■ **Your objective**
Among the lines of the material, copy those that hold the string "Collapse".

+ + + + + + +

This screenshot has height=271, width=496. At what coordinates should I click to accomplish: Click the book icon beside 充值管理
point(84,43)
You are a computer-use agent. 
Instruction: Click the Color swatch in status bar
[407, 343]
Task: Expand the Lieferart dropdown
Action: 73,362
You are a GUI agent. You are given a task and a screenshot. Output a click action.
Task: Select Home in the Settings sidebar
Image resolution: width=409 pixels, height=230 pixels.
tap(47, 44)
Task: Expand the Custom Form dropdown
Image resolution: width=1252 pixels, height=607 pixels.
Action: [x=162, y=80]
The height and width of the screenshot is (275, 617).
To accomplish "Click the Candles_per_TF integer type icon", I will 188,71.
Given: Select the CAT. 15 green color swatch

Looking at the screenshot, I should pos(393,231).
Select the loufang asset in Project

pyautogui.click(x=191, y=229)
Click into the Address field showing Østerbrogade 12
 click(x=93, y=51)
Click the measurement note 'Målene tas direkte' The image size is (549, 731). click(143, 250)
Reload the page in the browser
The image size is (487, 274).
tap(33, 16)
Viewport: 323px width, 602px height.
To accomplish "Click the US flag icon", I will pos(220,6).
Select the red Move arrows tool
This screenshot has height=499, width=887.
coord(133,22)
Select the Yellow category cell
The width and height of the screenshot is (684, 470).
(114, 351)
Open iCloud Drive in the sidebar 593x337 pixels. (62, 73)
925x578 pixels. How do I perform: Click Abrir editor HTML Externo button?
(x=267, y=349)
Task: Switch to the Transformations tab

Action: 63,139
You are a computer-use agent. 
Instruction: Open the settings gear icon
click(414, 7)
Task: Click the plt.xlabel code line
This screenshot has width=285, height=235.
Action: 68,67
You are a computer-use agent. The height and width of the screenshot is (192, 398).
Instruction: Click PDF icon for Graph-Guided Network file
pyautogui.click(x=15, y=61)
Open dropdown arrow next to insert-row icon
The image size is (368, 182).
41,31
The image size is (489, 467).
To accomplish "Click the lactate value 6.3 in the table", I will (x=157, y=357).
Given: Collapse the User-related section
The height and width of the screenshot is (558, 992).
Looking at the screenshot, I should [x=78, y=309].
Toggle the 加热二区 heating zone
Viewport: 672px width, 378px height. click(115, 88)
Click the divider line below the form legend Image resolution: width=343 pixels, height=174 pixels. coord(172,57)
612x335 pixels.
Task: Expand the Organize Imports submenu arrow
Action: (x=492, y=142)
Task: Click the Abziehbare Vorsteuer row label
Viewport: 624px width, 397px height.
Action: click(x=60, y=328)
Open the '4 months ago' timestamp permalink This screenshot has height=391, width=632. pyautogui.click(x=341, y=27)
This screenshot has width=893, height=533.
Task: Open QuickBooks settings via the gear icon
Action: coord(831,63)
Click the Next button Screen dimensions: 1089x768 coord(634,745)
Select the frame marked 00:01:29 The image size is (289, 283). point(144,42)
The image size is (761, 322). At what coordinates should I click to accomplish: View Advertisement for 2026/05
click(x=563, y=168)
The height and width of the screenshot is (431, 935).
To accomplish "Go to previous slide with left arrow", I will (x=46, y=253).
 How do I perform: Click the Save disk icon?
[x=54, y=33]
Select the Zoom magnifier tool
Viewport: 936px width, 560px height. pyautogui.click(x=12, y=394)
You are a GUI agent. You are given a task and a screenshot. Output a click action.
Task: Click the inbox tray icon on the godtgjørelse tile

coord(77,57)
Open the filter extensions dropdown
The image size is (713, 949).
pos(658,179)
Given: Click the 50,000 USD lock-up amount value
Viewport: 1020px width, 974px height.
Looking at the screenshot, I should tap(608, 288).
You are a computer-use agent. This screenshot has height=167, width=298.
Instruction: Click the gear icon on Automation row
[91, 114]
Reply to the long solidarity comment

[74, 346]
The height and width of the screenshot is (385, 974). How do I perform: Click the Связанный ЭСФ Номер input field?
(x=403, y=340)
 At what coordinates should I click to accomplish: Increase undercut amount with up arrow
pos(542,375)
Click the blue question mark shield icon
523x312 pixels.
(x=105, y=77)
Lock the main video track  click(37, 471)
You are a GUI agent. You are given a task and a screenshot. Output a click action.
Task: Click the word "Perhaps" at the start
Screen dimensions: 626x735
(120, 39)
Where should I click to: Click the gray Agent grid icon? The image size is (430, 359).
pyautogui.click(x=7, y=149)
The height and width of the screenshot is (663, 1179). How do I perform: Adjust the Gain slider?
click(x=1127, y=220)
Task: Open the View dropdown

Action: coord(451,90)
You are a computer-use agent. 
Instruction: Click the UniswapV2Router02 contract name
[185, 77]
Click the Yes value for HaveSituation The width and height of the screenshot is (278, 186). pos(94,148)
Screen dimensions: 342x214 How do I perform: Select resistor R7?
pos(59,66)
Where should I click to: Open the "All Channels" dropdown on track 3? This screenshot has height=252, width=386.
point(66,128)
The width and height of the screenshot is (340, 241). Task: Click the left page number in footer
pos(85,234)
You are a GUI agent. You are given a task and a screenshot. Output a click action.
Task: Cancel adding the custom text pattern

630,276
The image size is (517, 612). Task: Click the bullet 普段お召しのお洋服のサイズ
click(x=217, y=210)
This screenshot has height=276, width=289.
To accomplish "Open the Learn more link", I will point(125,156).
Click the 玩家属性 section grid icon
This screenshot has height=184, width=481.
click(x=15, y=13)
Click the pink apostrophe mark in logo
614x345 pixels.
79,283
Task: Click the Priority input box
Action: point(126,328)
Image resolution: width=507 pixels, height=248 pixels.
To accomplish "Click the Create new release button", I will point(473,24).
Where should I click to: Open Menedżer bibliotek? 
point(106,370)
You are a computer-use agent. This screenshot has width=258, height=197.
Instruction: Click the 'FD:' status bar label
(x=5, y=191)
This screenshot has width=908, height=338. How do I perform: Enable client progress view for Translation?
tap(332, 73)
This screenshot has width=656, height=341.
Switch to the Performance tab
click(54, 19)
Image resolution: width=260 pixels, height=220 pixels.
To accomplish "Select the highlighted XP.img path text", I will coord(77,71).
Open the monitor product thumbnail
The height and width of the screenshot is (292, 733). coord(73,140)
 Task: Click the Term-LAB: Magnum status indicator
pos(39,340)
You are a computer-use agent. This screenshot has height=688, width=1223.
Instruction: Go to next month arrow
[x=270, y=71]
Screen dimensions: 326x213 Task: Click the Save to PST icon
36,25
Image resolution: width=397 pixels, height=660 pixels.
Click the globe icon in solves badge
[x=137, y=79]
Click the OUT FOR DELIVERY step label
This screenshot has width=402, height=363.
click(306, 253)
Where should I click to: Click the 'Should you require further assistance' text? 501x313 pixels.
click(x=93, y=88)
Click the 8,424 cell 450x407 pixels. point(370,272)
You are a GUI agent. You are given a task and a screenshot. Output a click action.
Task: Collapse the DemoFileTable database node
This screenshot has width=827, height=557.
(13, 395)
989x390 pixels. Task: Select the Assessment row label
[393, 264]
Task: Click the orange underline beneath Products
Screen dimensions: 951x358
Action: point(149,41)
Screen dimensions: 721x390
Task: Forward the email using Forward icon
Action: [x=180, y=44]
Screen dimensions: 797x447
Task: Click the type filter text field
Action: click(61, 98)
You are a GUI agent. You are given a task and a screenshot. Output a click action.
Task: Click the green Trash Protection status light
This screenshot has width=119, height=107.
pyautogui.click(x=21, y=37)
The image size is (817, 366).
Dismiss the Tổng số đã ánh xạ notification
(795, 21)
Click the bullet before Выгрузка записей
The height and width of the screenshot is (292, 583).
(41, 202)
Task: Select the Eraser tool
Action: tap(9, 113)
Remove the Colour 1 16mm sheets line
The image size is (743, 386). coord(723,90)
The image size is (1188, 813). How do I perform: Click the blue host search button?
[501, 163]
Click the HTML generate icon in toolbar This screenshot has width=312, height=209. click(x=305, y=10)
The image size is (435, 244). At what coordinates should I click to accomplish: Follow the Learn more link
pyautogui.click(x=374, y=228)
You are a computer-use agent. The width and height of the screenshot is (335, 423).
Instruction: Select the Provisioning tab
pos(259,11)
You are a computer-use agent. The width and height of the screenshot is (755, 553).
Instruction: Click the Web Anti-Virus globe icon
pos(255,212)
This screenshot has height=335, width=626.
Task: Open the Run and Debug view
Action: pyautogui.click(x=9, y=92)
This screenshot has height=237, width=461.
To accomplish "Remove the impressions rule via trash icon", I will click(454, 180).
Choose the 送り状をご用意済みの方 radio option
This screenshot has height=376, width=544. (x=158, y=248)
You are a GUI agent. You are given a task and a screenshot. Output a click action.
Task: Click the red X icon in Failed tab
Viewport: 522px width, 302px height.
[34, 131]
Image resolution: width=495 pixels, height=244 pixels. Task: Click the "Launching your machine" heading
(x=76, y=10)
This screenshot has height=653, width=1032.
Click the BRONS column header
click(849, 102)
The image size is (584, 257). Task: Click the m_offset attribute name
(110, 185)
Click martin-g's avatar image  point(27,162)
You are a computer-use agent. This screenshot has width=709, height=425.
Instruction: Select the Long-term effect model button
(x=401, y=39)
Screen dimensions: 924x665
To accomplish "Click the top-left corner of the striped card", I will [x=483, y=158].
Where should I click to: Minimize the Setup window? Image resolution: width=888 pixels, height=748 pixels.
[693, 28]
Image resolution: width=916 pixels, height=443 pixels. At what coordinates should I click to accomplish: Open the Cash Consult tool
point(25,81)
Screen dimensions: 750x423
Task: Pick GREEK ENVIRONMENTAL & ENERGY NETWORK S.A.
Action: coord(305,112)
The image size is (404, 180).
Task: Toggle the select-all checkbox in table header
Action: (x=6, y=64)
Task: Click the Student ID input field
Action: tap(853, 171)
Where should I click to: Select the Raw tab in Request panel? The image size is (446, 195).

+ + + + + + +

■ **Exercise output**
Given: Collapse the User-related section
Task: Collapse the DemoFileTable database node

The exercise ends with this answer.